Porém, sorte de encontrar alguém que se enquadra em seus padrões para se relacionar, não o priva de ter momentos de solidão. Afinal, a solidão é um sentimento natural ao ser humano. O contato com alguém só faz essa solidão suportável, até algo esquecido em alguns momentos. Mas é só assistir a um bom filme que retrata o tema, ou escutar aquela música triste, que você ainda se identifica. A solidão continua ali, só que camuflada.

E ela entra em evidencia quando tuítamos, ou postamos selfies no facebook.

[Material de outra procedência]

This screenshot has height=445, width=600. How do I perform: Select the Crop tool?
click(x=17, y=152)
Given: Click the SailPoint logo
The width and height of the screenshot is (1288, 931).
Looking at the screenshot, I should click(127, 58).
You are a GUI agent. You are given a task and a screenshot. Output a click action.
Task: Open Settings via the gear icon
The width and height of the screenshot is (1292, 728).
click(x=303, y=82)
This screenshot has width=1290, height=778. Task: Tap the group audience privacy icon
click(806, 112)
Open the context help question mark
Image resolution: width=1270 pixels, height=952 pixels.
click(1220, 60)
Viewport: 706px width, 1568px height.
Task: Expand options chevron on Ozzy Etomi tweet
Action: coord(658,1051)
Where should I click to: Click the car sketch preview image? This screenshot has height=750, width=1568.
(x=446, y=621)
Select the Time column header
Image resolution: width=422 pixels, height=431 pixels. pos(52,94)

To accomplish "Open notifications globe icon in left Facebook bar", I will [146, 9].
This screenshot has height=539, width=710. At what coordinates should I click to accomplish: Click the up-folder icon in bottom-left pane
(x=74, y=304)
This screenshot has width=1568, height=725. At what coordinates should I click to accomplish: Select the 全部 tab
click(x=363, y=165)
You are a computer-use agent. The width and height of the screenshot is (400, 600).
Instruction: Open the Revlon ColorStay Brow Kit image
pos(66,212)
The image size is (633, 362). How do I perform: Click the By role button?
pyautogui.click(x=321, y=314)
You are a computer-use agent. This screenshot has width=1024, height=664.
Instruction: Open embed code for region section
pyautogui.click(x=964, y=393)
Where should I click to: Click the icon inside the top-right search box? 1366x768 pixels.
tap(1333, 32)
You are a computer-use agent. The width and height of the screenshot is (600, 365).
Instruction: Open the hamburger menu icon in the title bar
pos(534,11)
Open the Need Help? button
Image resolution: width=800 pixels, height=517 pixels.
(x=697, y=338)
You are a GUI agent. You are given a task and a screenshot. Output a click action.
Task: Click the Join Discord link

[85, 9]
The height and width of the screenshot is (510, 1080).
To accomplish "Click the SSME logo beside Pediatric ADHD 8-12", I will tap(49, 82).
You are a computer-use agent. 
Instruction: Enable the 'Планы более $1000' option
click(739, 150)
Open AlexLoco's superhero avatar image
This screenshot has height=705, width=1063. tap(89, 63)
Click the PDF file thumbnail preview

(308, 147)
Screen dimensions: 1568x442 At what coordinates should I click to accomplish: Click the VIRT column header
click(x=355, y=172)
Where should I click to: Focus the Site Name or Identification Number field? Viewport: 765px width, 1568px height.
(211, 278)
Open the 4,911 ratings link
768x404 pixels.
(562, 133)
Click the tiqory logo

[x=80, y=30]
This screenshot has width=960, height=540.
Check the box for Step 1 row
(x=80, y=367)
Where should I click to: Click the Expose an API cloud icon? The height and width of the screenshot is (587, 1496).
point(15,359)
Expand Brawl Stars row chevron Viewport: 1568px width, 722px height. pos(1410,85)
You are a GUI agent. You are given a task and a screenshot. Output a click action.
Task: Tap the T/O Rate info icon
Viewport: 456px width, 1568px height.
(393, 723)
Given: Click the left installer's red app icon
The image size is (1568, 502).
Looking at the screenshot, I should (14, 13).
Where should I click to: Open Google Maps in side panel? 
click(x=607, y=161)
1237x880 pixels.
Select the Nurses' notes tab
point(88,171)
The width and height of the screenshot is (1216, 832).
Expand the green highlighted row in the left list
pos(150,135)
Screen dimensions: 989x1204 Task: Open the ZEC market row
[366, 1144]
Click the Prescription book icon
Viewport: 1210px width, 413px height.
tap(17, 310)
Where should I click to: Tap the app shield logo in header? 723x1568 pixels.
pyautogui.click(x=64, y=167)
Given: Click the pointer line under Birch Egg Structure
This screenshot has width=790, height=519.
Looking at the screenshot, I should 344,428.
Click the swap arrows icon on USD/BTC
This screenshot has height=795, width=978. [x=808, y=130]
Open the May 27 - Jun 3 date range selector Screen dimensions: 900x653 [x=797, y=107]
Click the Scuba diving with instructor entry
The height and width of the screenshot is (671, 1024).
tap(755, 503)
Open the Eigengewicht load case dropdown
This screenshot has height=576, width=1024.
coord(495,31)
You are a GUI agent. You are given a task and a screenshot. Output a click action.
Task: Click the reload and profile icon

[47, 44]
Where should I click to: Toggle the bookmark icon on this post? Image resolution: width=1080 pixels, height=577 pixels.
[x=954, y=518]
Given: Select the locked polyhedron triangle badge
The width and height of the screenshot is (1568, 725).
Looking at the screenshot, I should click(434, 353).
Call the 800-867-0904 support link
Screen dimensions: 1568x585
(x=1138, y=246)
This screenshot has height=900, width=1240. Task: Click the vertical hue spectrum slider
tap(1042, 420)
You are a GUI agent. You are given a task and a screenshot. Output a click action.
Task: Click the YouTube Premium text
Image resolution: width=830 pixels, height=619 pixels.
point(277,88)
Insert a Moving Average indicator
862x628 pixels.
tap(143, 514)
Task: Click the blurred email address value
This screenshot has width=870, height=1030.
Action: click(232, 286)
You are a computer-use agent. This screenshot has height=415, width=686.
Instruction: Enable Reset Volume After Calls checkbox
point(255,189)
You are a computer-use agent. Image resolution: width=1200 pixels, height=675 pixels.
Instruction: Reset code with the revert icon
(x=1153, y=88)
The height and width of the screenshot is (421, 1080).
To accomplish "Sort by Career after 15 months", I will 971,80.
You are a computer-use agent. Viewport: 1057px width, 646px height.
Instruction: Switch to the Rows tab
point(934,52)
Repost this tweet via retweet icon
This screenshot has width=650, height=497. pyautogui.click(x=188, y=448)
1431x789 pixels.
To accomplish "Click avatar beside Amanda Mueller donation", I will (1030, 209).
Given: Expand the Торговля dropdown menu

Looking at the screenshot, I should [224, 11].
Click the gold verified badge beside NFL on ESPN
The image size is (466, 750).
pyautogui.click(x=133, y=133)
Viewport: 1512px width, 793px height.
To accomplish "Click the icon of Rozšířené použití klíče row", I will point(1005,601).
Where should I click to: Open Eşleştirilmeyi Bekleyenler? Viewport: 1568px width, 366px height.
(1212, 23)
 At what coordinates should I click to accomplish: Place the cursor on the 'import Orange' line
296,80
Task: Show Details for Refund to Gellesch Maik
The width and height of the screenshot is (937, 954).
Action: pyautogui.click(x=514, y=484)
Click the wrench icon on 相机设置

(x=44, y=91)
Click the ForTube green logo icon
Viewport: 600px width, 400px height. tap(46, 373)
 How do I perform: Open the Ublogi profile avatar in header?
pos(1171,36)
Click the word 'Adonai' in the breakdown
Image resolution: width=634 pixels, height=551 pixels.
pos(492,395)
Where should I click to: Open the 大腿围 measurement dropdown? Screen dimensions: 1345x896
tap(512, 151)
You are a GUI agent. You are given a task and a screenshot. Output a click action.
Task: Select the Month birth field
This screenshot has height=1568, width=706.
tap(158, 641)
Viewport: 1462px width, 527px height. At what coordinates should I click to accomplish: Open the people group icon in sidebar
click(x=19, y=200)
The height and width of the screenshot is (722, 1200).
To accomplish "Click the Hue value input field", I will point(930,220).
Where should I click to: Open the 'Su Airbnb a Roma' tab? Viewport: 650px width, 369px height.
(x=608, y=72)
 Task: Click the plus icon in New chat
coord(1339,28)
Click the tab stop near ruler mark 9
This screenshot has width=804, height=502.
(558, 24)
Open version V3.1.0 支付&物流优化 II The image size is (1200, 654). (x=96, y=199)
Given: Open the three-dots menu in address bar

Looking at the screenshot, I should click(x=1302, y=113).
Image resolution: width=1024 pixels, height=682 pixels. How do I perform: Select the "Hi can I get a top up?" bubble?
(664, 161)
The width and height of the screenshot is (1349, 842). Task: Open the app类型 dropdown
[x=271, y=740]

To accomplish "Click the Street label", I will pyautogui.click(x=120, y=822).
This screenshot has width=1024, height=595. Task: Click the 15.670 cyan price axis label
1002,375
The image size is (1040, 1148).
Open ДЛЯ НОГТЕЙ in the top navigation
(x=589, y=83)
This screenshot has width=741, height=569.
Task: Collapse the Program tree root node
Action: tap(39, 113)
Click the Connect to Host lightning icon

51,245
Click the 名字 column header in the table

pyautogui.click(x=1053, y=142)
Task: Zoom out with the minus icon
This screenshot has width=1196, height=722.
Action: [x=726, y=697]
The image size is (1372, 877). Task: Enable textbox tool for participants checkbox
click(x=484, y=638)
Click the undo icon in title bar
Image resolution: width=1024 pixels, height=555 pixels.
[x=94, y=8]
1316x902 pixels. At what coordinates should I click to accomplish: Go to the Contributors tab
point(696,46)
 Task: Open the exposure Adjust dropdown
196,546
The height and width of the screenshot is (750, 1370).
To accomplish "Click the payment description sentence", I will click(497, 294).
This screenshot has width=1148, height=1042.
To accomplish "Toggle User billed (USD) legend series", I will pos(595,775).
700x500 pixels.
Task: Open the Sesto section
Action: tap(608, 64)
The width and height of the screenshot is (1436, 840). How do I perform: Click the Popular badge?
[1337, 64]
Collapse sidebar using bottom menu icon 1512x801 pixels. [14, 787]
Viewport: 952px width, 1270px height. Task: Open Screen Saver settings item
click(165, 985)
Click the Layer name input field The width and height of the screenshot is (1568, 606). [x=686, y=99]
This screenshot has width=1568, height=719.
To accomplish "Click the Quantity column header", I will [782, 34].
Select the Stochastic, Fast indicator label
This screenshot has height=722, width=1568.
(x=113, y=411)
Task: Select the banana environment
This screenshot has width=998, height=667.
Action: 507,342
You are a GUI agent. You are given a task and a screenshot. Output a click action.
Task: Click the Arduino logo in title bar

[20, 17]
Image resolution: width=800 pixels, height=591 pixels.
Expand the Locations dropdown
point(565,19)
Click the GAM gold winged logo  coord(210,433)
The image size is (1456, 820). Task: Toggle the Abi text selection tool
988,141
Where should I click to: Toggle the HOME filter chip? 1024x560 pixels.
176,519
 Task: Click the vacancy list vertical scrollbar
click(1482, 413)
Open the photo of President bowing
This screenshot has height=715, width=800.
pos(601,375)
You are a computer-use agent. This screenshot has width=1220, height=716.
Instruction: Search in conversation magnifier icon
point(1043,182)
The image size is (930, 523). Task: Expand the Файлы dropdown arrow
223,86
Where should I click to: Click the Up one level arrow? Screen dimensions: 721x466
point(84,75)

Pequenos sinais de que precisamos do contato, precisamos frequentemente de contato. Um livro, uma compra, algo que supra o vazio existencial quando o ser amado não está lá para o suprir.

Os relacionamentos que suprem o vazio são uma utopia da sociedade, e por mais que nos relacionamos, como foi o caso de Madame Bovary no romance de Flaubert, no final morremos sozinhos.

As possibilidades do mundo virtual também são ciladas para corações solitários e seres com o vazio existencial evidente. Mergulhamos na rede e passamos horas conversando com pessoas que só conhecemos por nickname, pessoas que podem ser apenas uma farsa, um ser montado. Mas como existe a possibilidade de se relacionar como seres “inventados”, também é possível para nós, nos escondemos por trás desses apelidos e seromos quem quisermos.

Lá, você não precisa mais ser a esposa devotada, ou o homem solteirão e solitário.

Lá existe a possibilidade de ser a “casada-carente” ou o “solteirão40”. Personalidades inventadas para um mundo líquido, onde relações líquidas ocorrem. Liquidas que naqueles instantes conseguem preencher o vazio.